Indian port workers refuse to handle Israel weapon shipments
A trade union representing workers at 11 major Indian ports says it will refuse to operate shipments carrying weapons to Israel amid the ongoing war in Gaza, days after reports emerged that Indian-made drones are being shipped to the country.
The Water Transport Workers Federation of India said in a statement that it has decided to “refuse to load or unload weaponised cargoes” from Israel or any other country which could handle military equipment for “war in Palestine”.
“We the Port workers, part of labour unions would always stand against the war and killing [of] innocent people like women and children,” a statement by the union said.
The union represents more than 3,500 workers at 11 government-owned ports in India.
"Women and children have been blown to pieces in the war. Parents were unable to recognise their children killed in bombings that were exploding everywhere," the statement added.
Israel has continued its ground invasion of the Gaza Strip after vowing to eradicate Hamas following the group’s terror attack on southern Israel on 7 October, in which some 1,200 Israelis died and hundreds of civilians were taken hostage.
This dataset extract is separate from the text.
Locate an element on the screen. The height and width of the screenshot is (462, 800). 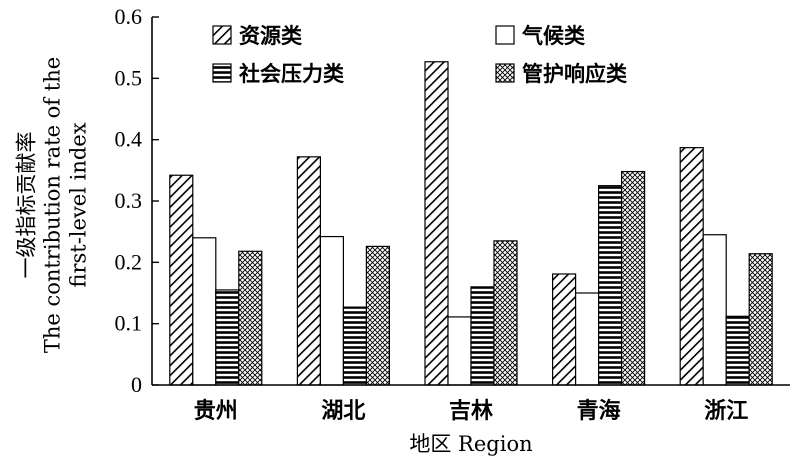
x-axis-title: 地区 Region is located at coordinates (470, 444).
More than 29,000 Palestinians have been killed in the four-month war since, the Gaza health ministry said on Monday, as hundreds of thousands of innocent civilians have been pushed to the brink of starvation and much of the Strip’s civilian infrastructure has been destroyed.
In an interview with the Middle East Eye, T Narendra Rao, general secretary of the Water Transport Workers Federation of India, said they will “boycott” handling of any vessel carrying arms or ammunition or weaponised cargo to Israel.
At this stage the move is largely a symbolic measure to express solidarity with the Palestinians as, he said, the union’s workers have yet to be involved in any weapons shipments to Israel since the Gaza war began.
The boycott comes after The Independent previously reported that an apparel manufacturing firm in India decided to halt further orders to make Israeli police uniforms on “humanitarian grounds”.
The trade union is an affiliate of the World Federation of Trade Unions, a global body, and it was inspired to take this measure at a recent meeting in Athens where a number of union representatives expressed solidarity with Palestinians dying in the war.
“We decided them that we would do our bit and not handle any weapon-laden cargo, which will go onto assist Israel to kill more women and children as we are seeing and reading every day in the news,” the union told Indian news website The Wire.
It comes days after it was reported that the Israeli army received 20 Indian-made Hermes 900 drones that have been used on the besieged strip.
A source at Adani Group, which runs 12 ports across several states, told The Wire that the drones were supplied to Israel.
The deal has not been acknowledged publicly by India or Israel, which share close relations, despite India being among the international allies of Israel that have called for a two-state solution to the war.
India has also been actively recruiting and training a migrant labour workforce to be sent to Israel to replace Palestinian workers, amid an acute shortage during the war. Recruitment drives are going on across Indian cities to recruit 10,000 to 20,000 workers for Israel in the coming months.